- Sayyid Gharib
- Coordinates: 33°55′N 44°10′E﻿ / ﻿33.917°N 44.167°E
- Country: Iraq
- Governorate: Saladin
- District: Dujail

= Sayed Gharib =

Sayed Gharib (السيد غريب), also transliterated as Sayyid Gharib or Syed Ghraib, is a village in the Dujail district of Saladin Governorate, Iraq. The village lies beside Highway 1 a few kilometres south of the city of Balad and 120 kilometres southeast of the provincial capital, Tikrit. The national capital, Baghdad, is another 80 kilometres south.

==Insurgency==
In October 2009 four gunmen kidnapped five farmers in the area.

In June 2010 two Sahwa militiamen were killed and another was seriously injured by an explosive at a checkpoint in the area.

In July 2013 a policeman was reportedly shot by unidentified gunmen at a checkpoint.

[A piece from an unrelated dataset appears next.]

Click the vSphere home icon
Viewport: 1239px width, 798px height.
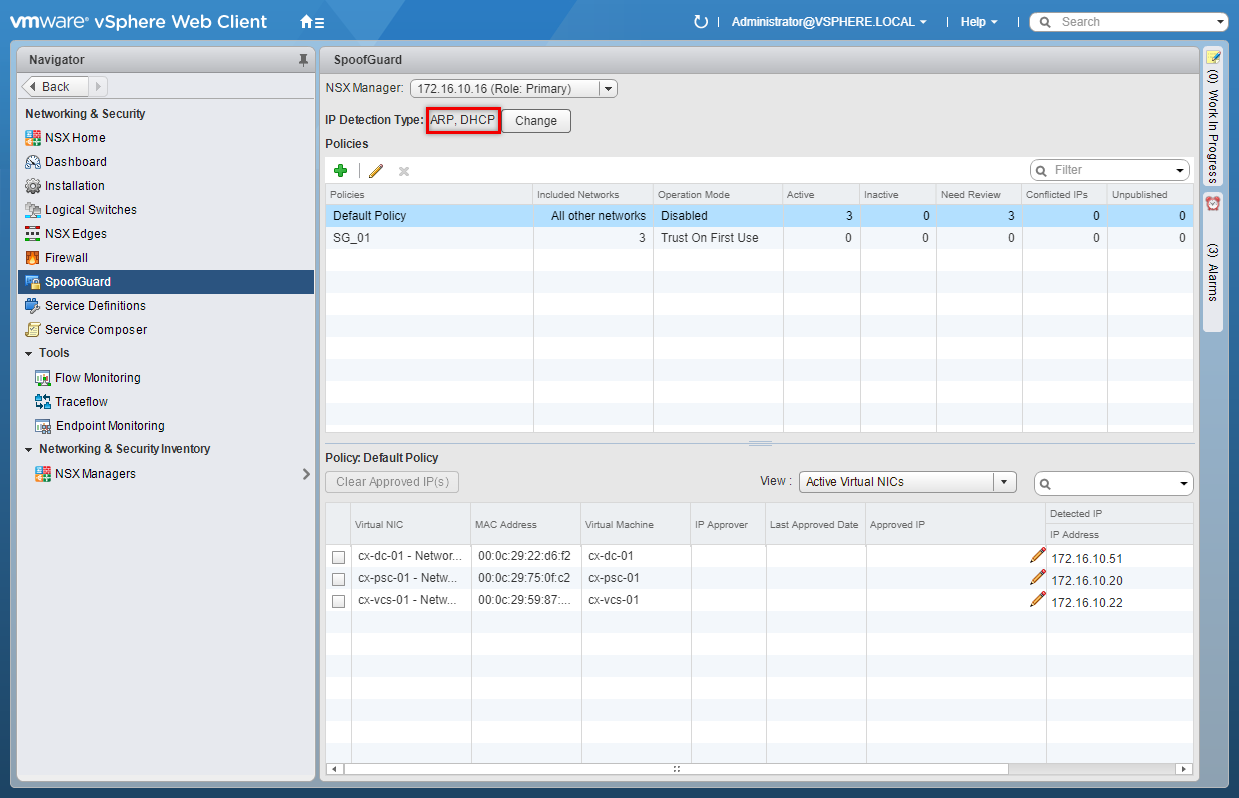308,22
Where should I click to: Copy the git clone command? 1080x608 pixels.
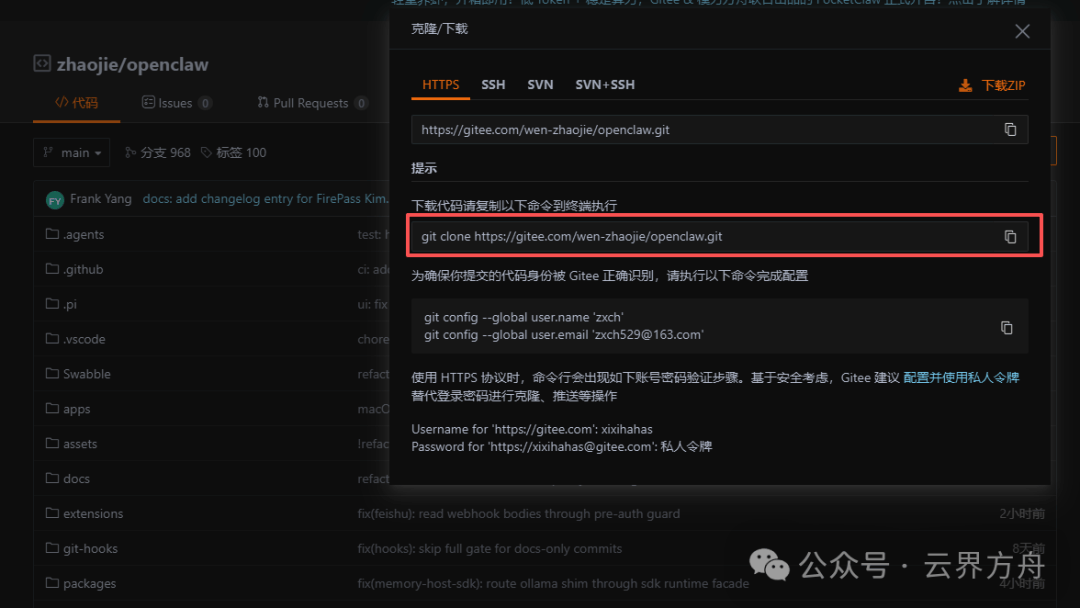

On 3 January 2015, IraqiNews, citing an anonymous security source, reported that Iraqi security forces had liberated the village from Islamic State of Iraq and the Levant (ISIL/ISIS) militants. The source advised IraqiNews that "The security forces have managed to liberate the whole area of Sayed-Gharib, located 120 km south of Tikrit in the district of al-Dajil," adding that, "The clashes between the security forces and ISIS militants have resulted in the deaths of 7 ISIS snipers positioned inside some abandoned houses in the area."